What is needed ▸
Your task is to write out all of the records once more, exactly.

======== Provided records

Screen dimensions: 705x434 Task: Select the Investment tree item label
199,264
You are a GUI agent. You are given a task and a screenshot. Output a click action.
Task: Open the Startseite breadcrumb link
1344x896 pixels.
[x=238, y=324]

================

Response area ▸
Screen dimensions: 705x434 Task: Select the Investment tree item label
199,264
You are a GUI agent. You are given a task and a screenshot. Output a click action.
Task: Open the Startseite breadcrumb link
1344x896 pixels.
[x=238, y=324]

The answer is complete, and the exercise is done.